The DfE has recently published the result of the 2019 Teacher Workload Survey, carried out on its behalf by the National Foundation for Educational Research (NfER). https://assets.publishing.service.gov.uk/government/uploads/system/uploads/attachment_data/file/838457/Teacher_workload_survey_2019_report.pdf
From the results, it seems as the high level of publicity given to the term-time workload of teachers has produced results, since teachers and middle leaders report working fewer hours in total in 2019 than they did in 2016. Senior leaders also reported working fewer hours in total in 2019 than they did in 2016.
Primary and secondary teachers and middle leaders reported spending broadly similar amounts of time on teaching in 2019 as they did in 2016. However, most primary and secondary teachers and middle leaders reported spending less time on lesson planning, marking and pupil supervision in 2019 than in 2016, so the reduction hasn’t come in face to face teaching but in all those other activities that make up the task of a teacher.
Primary teachers, middle leaders and senior leaders were less likely than those in the secondary phase to say that workload was a ‘very’ serious problem. I wonder whether this relates to the fact that secondary classroom teachers have to manage interactions with far more pupils than do their primary counterparts and many senior leaders.
Even with the reduced workload from the last survey in 2016, most respondents reported to the NfER that they could not complete their workload within their contracted hours, that they did not have an acceptable workload, and that they did not achieve a good work-life balance. So, the reduction reported is not enough to create a profession satisfied with its term-time workload.
Interestingly, most teachers, middle and senior leaders were positive about the professional development time and support they receive according to the Report. While I am pleased with this outcome, I do find it slightly surprising. Maybe the bar is set very low in the minds of many teachers these days.
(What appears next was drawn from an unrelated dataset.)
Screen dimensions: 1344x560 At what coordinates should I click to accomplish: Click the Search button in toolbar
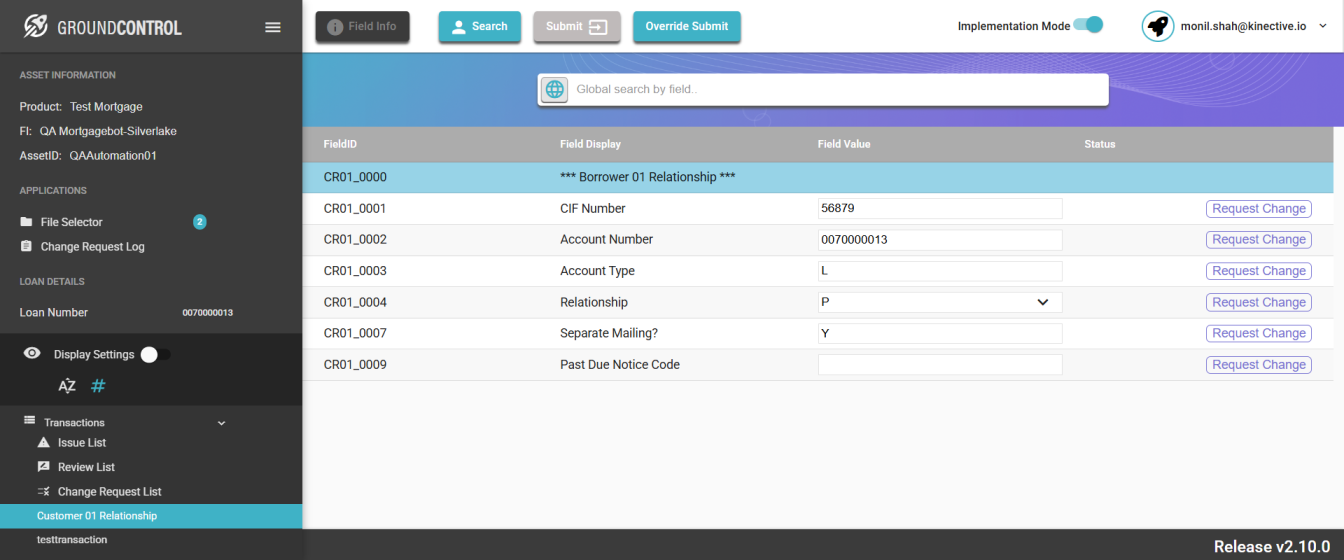coord(479,27)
Certainly there seems to be much less leadership development than there was in the past, and the abolition of the National College looks like a retrograde step that may still haunt the profession for years to come unless action is taken to properly develop future generations of school and system leaders. To a great extent, the profession is living on investment from the past, and not looking to the future.
As the report concludes:
… with about seven out of ten primary respondents and nine out of ten secondary respondents still reporting workload is a ‘fairly’ or ‘very’ serious problem, it is also clear that there is more work to do to reduce unnecessary workload for teachers, middle leaders, and school leaders.
If the government is to solve the recruitment crisis facing schools, then it has to ensure teaching is a profession that offers not only a good salary, but also a satisfactory work-life balance. On the basis of this report, although progress has been made since 2016, the goal of profession satisfied with its lot has not yet been achieved.